Vendanges 2014 avec Laurent Lignier: « Préservons notre diversité et notre caractère »

laurentlignier

Ses « Clos de la Roche » sont devenus mythiques à travers le monde au même titre que les vins d’Henri Jayer. Laurent Lignier, du domaine bourguignon Hubert Lignier, produit des vins d’une incroyable finesse et d’une pureté extraordinaire. Il intervient dans notre série de l’été sur www.vitabella.fr où de grands noms du vin se retrouvent quotidiennement pour donner leur opinion sur l’une des questions fondamentales posées avant l’arrivée des premiers raisins : Erafler ou ne pas Erafler ?

Quelle est votre position au domaine: Erafler ou ne pas érafler? Est ce que cette position a changé dans l’histoire du domaine?

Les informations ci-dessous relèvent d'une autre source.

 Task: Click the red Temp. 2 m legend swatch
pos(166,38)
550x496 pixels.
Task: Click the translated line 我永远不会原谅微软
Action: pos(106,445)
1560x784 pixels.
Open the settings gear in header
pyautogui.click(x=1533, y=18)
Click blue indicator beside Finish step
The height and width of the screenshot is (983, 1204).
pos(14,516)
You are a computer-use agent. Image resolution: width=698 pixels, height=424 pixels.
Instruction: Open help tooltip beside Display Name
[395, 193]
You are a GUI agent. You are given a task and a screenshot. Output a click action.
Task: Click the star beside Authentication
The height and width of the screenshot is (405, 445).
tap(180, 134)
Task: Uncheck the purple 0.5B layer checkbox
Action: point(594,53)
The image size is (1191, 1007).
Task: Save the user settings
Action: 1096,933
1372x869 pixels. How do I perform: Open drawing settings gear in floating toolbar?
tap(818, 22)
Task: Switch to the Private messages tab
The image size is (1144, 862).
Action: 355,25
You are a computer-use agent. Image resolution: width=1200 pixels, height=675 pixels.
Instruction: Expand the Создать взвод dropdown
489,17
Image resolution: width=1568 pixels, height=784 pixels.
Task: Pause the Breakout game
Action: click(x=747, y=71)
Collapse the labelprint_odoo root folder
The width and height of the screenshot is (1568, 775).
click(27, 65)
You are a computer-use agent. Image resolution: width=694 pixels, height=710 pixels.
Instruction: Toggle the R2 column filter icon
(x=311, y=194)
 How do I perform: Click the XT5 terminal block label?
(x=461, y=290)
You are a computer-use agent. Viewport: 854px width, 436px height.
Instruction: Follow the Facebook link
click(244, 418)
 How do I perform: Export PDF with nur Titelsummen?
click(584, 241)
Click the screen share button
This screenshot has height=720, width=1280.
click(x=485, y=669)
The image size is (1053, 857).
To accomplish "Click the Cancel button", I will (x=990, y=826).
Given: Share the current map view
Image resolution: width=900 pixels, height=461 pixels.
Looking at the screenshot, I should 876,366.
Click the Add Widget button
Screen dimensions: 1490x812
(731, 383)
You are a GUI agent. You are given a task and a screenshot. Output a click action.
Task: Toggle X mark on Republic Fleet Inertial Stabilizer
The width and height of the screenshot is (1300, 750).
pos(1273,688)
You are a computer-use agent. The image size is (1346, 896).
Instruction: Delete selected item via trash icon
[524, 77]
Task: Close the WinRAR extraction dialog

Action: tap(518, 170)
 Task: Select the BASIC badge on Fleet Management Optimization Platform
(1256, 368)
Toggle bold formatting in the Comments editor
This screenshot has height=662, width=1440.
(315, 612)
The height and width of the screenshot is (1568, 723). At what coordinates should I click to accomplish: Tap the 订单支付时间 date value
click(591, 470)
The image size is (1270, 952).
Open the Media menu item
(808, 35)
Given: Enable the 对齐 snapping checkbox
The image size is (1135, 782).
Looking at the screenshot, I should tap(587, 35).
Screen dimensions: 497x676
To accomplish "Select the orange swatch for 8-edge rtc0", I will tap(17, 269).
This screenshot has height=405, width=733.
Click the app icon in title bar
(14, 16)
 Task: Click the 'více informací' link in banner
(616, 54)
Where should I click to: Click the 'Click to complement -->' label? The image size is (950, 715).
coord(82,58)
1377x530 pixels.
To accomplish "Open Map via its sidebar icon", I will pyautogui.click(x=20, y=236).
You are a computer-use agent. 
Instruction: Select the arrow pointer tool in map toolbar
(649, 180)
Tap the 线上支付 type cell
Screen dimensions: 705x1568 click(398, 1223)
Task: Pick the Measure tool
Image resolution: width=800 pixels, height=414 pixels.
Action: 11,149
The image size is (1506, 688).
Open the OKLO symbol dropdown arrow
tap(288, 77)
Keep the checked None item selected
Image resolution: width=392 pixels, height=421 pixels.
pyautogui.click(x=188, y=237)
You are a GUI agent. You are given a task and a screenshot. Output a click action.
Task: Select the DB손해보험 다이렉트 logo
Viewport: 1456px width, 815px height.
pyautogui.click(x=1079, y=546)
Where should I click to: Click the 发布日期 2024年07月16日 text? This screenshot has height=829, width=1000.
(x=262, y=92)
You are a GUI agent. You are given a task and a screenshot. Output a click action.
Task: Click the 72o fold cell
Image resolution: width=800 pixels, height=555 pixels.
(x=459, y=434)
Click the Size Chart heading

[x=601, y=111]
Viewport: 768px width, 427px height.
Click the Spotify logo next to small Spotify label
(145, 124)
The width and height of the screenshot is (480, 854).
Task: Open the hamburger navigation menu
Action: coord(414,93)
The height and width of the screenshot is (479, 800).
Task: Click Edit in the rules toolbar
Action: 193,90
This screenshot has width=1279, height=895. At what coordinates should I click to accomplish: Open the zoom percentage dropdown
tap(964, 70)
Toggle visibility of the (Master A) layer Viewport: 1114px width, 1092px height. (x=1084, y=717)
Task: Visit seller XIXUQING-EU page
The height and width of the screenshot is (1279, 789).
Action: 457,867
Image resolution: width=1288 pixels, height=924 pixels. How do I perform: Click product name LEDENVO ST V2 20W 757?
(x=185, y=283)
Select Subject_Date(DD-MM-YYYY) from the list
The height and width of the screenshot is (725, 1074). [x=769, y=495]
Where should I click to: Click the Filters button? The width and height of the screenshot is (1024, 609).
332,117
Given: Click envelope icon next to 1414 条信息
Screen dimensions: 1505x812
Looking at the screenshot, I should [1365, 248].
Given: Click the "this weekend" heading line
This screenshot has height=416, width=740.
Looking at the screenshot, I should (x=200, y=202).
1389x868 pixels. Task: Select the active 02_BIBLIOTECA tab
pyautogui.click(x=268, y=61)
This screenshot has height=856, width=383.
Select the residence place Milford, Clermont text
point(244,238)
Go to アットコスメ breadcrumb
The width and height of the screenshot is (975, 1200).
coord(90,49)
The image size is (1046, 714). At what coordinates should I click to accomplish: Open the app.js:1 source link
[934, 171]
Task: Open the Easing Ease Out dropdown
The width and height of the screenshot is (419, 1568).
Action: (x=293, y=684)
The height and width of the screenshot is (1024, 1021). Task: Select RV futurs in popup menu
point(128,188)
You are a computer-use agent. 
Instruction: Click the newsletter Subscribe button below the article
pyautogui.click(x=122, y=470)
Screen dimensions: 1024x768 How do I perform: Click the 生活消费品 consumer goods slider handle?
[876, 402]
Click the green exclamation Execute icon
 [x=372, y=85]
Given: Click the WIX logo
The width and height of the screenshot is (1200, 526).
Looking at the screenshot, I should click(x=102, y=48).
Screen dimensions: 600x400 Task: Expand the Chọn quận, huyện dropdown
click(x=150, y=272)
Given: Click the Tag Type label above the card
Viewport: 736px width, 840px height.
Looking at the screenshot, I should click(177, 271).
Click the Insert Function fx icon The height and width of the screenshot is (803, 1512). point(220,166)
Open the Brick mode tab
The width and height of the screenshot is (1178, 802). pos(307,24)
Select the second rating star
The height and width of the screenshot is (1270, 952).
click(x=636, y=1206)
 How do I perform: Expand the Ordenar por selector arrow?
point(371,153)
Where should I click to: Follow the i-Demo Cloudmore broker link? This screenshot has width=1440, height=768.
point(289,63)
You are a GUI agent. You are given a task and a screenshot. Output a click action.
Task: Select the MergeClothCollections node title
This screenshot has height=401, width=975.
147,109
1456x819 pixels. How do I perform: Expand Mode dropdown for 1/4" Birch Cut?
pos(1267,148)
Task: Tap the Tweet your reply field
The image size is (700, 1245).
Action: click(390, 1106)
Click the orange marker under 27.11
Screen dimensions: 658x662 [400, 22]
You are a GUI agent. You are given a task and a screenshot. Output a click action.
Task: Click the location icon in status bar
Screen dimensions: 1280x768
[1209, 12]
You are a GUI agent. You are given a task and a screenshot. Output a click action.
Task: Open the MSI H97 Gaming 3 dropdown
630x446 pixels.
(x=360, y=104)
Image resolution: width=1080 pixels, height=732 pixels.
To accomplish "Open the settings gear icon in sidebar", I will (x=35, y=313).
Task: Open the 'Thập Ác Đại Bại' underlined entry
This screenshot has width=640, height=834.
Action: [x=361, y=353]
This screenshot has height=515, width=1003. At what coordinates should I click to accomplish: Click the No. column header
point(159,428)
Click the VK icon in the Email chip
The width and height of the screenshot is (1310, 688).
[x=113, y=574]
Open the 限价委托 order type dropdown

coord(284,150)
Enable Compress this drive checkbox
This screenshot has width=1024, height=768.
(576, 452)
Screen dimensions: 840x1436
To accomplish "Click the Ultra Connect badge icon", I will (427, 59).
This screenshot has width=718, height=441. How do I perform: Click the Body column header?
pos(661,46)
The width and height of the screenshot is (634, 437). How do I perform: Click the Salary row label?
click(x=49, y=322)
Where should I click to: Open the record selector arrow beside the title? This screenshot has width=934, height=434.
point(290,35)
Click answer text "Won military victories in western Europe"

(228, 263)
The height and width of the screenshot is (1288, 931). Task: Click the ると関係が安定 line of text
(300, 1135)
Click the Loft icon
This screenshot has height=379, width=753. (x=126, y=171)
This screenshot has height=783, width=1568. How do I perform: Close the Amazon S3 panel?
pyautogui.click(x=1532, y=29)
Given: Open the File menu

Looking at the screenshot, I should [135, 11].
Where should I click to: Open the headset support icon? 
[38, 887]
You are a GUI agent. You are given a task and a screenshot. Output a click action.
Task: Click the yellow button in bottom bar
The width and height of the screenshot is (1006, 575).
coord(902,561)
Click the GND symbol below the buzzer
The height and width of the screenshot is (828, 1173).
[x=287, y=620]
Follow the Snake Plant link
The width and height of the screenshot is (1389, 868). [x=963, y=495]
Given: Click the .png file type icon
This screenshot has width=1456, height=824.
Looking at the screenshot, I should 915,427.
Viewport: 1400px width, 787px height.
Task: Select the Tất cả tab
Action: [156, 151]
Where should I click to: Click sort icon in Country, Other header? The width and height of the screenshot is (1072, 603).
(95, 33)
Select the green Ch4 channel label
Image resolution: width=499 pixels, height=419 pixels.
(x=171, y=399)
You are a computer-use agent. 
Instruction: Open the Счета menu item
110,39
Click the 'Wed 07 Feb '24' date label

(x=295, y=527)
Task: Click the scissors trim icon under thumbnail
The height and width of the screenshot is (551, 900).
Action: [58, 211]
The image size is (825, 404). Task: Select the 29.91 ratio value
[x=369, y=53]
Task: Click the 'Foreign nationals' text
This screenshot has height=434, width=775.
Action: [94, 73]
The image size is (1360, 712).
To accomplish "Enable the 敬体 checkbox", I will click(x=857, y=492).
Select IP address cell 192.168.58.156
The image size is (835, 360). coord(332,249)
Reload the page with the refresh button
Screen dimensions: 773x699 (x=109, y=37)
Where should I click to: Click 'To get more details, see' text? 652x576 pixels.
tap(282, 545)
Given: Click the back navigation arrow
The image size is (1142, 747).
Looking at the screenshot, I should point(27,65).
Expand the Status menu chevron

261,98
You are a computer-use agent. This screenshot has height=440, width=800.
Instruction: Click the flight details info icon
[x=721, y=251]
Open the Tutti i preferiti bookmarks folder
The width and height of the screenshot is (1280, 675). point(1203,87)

Laurent Lignier: « Notre Domaine a toujours pratiqué l’éraflage depuis que mon père Hubert vinifie, c’est à dire depuis la fin des années 1950. Mais depuis quelques années, nous introduisons un pourcentage de grappes entières sur quelques cuvées. J’ai pratiqué cette première expérience en 2006 sur les cuvées Clos de la Roche et Morey 1er Cru Vieilles Vignes, en choisissant les plus belles petites grappes sur la table de tri. Il s’agissait d’une proportion d’environ 10 % de grappes entières. Difficile de comparer l’apport de la rafle dans la cuvée. J’ai trouvé dans cette cuvée des notes mentholées, mais cela venait-il du terroir très calcaire ou de l’apport des rafles en si petite quantité? Je n’ai pas la réponse aujourd’hui, malgré d’autres expériences en proportion de 10 à 20 % en 2009, 2010, 2012. J’ai toujours évité l’apport de grappes entières dans les années où la maturité et l’état sanitaire n’étaient pas suffisants.. »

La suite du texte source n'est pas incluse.